Define PHI(x,t) = U(x,t) + iV(x,t), where U and V are real.
Sub this into the above wave equation and get the (completely real) coupled

(d/dx)^2 U(x,t) = -Const*d/dt V(x,t) and
(d/dx)^2 V(x,t) = Const*d/dt U(x,t)

Note how neatly these are satisfied by a COSINE/SINE for U/V respectively.

Bob Sciamanda
Physics, Edinboro Univ of PA (Em)
----- Original Message -----
Some addendum thoughts: shows how the Schrodinger eq
emerges from
Einstein: E=hf; DeBroglie: p=h/lamda; and p^2/2m + U(x) = E.

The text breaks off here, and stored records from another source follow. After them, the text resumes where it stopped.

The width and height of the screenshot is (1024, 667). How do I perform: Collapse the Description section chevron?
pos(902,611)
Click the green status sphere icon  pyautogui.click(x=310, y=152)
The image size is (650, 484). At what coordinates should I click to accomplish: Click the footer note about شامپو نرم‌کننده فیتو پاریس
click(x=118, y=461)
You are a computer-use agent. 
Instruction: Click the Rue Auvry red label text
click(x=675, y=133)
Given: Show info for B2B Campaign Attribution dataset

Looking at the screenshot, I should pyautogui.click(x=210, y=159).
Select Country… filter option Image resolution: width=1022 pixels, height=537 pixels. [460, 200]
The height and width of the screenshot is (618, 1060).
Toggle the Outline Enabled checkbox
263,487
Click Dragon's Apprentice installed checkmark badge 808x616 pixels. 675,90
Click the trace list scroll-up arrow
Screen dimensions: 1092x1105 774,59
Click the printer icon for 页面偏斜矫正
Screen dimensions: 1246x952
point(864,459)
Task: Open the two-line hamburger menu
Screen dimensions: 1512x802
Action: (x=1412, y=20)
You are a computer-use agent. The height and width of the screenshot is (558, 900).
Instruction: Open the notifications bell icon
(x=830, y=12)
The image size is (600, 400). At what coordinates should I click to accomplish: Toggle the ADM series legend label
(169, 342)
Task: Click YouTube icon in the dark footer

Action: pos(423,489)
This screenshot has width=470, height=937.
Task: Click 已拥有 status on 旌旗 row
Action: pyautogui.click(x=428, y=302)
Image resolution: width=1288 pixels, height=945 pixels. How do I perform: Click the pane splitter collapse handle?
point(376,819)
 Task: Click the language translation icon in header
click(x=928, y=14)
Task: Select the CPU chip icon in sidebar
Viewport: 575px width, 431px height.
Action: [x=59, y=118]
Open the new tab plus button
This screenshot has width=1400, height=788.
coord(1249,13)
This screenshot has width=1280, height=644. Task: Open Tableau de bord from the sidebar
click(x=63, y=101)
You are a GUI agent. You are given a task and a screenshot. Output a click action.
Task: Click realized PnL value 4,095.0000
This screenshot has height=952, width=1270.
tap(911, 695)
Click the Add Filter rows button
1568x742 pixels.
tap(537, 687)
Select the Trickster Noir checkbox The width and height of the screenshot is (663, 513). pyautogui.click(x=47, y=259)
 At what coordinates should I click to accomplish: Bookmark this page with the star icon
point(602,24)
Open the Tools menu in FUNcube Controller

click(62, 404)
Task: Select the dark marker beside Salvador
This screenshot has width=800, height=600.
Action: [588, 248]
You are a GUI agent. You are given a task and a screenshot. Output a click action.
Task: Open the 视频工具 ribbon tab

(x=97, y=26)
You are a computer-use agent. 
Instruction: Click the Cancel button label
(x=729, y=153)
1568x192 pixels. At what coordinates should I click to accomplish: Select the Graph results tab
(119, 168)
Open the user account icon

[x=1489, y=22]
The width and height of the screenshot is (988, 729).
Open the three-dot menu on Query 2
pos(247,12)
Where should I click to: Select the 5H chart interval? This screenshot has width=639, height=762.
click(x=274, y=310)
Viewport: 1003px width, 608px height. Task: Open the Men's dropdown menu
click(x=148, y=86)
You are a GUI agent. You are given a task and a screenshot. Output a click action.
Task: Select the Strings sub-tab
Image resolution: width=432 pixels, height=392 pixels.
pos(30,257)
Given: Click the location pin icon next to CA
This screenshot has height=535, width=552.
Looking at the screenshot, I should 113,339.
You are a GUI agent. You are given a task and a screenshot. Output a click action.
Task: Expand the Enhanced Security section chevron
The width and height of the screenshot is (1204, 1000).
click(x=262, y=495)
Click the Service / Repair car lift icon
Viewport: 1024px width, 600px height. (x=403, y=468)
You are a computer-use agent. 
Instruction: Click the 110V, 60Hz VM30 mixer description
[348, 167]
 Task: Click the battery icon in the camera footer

1)Why did S use a first order time derivative and not a 2nd order time
derivative, as in the "standard" wave equation: (d/dx)^2 PHI(x,t) =
Const*(d/dt)^2 PHI(x,t)? and

2) Why is the imaginary (i) necessary?

1) The wave function PHI(x,t) is to be a complete description of the
particle's state at any time t. This means that the governing differential
equation must be able to develop PHI(x,t) solely from a knowledge of
PHI(x,0), where t=0 is any convenient "starting" time. This requires the
governing differential (Wave) equation to be first order in time
derivatives. A second order time derivative in the wave equation would
require a knowledge of both PHI(x,0) and (d/dt) PHI(x,0) as initial
conditions. PHI(x,0) would not alone be a complete state description.
(In the same way, the second order N2: F=m*(d/dt)^2 x(t) requires a
knowledge of both the position x and the velocity dx/dt as initial
conditions to specify and develop a particle state - given the environment,

2) Now SIN[k(x-ut)] is not a solution of the first (time) order wave
equation: (d/dx)^2 PHI(x,t) = Const* d/dt PHI(x,t) :
Sines and Cosines repeat only after 2 differentiations. But the exponential
combination wave of real cosine and imaginary sine
exp[ik(x-ut)] IS a solution if we choose an imaginary Const in the wave
equation. (We speak here of a free particle.)

Bob Sciamanda
Physics, Edinboro Univ of PA (Em)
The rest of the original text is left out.